Adulterações na cadeia produtiva do pescado: uma realidade mundial

Um problema mundial e brasileiro

O pescado é uma matéria-prima de grande importância nutricional e apresenta-se como um dos produtos de origem animal com elevado crescimento mundial e brasileiro em relação à sua produção e consumo, segundo dados disponibilizados nos últimos anos (FAO, 2020; PEIXEBR, 2020).

Porém, a ocorrência de adulterações econômicas é uma realidade comumente observada na cadeia produtiva do produto, facilitada pela grande quantidade e diversidade de espécies. A prática gera impactos ambientais negativos e eventuais danos à saúde do consumidor, além de enganar o mesmo, uma vez que a proposta do ato, geralmente, é o lucro econômico, principalmente pela substituição de espécies, com a comercialização de produto de valor inferior de mercado, além de atribuir qualidades e requisitos que não possui.

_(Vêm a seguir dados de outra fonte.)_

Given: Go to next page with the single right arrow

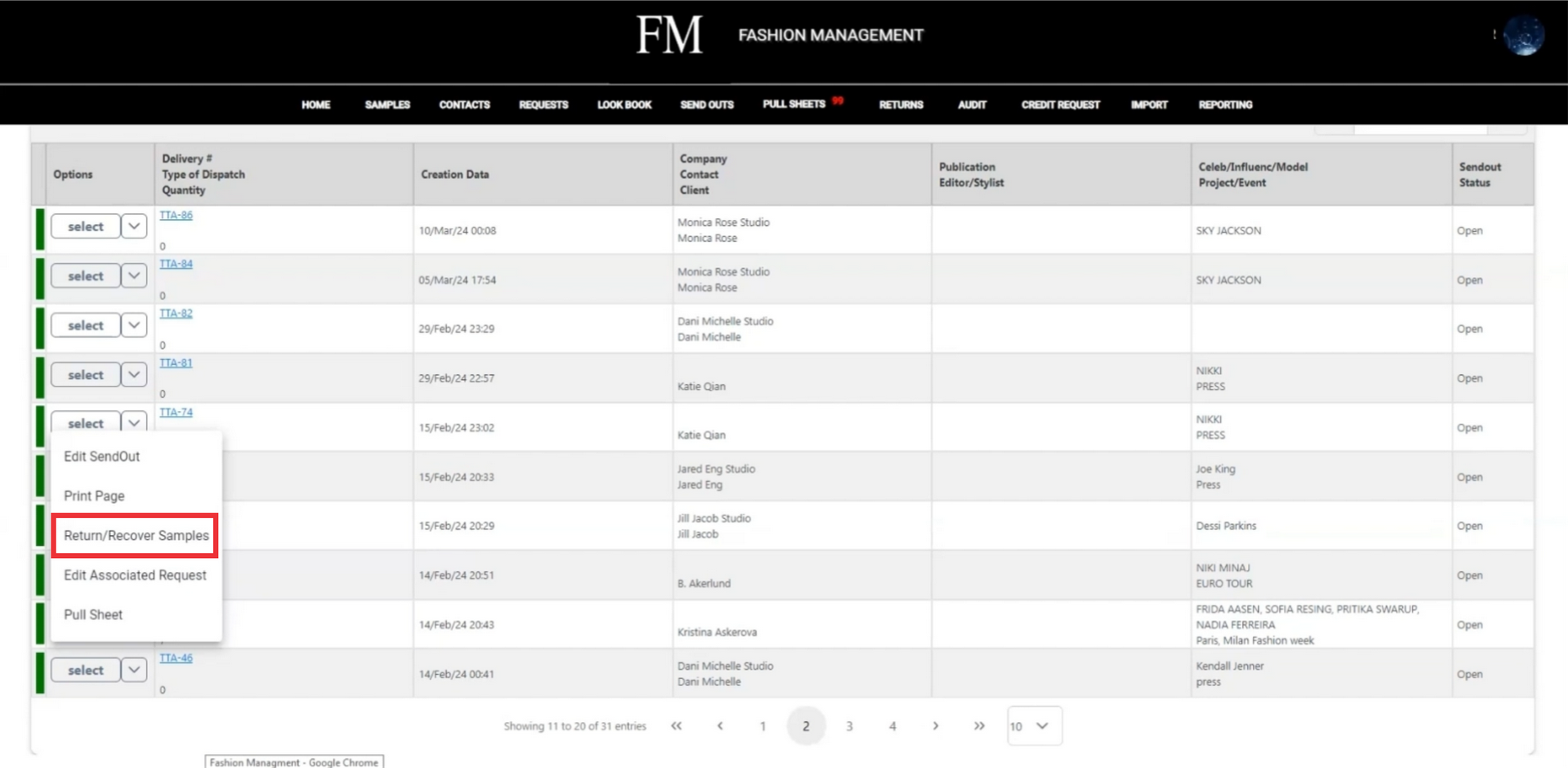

A comercialização de alimentos adulterados, inclusive o pescado, é sujeita à sanções penais, como a apreensão do produto, aplicação de multa, entre outros, baseadas principalmente nos seguintes documentos legais: o Decreto-Lei nº 2.848, de 1940 (BRASIL, 1940), que trata do Código Penal Brasileiro, a Lei nº 8.078, de 1990 (BRASIL, 1990), que dispõe sobre o Código de Defesa do Consumidor, assim como os Decretos no 9.013, de 2017 (BRASIL, 2017a) e no 10.468, de 2020 (BRASIL, 2020a), que constituem o Regulamento da Inspeção Industrial e Sanitária de Produtos de Origem Animal (RIISPOA).

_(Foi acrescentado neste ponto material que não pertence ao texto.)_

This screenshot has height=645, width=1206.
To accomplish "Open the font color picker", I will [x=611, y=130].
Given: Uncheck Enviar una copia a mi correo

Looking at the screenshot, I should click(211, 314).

Apesar das penalidades aplicadas, o fato é relatado em todo mundo e os casos são facilmente descritos em literatura científica. Em estudo realizado em 2018 nos Estados Unidos, por exemplo, com análise de amostras de mais de 270 restaurantes e mercados de pescado de 24 estados, relatou-se falsificação por substituição de espécie em 21% das amostras coletadas, em um a cada três estabelecimentos visitados. A prevalência das adulterações observadas foi principalmente com espécies de alto valor comercial, como robalo, pargo, halibute, linguado, oferecendo ao consumidor um produto diferente do realmente era comercializado, geralmente de menor valor econômico (WARNER et al., 2019). No Canadá, entre 2017 e 2019, foram analisadas mais de 400 amostras de pescado coletadas em mercados varejistas e restaurantes, observando falsificação de espécies em 47% destas (THURSTON; WILMOT, 2019).

Em 2020, a Operação não detectou nenhuma análise fora do padrão no pescado importado, e observou que também cerca de 95% dos produtos nacionais com SIF estavam em conformidade, o melhor resultado desde o início da Operação. A coleta também se deu em estabelecimentos sob o SIE, onde 38,7% das amostras foram consideradas não conformes (BRASIL, 2021).

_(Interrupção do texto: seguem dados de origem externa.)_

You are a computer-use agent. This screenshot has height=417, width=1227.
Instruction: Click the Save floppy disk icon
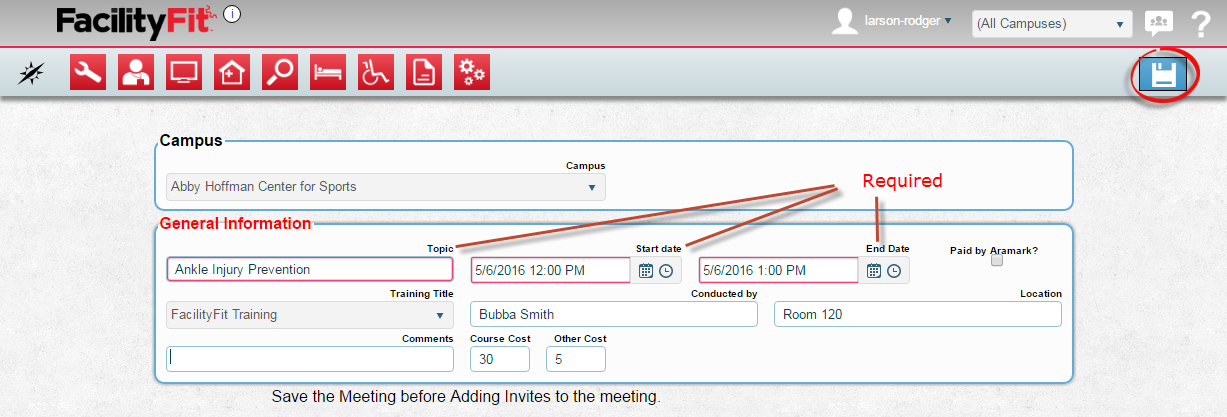pos(1162,74)
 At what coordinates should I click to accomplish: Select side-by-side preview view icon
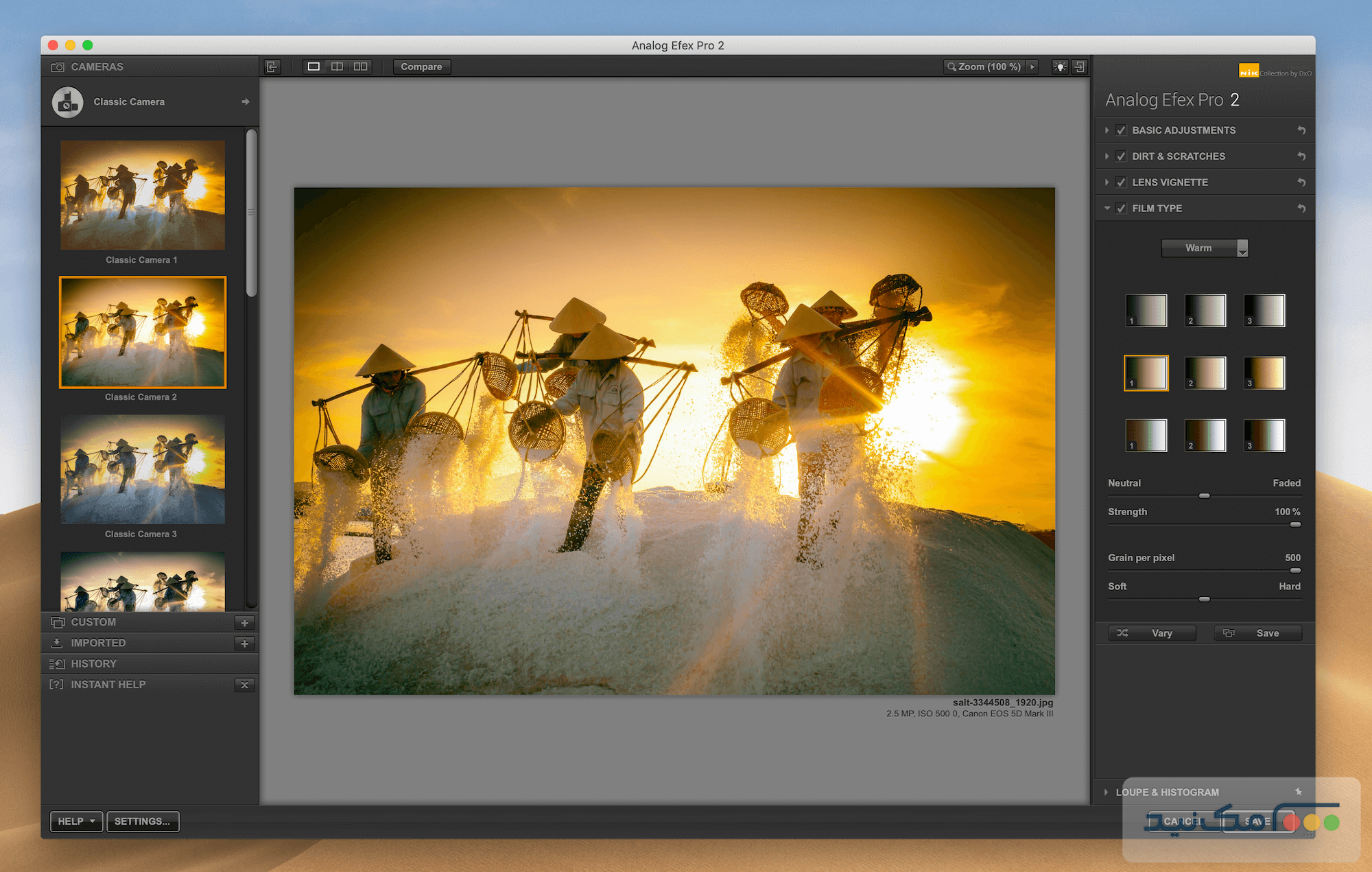(x=361, y=67)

Outro exemplo interessante e atual foi citado em estudo com cem amostras de produtos de pescado originários de 20 países e vendidos por uma das maiores empresas de comércio eletrônico da China, onde a fraude novamente se repetiu. Apenas 25% das amostras estavam de acordo com as descrições obtidas na página da “internet” e no rótulo do produto recebido, e a falsificação de troca de espécies foi constatada em 35% das amostras (XIONG et al., 2020).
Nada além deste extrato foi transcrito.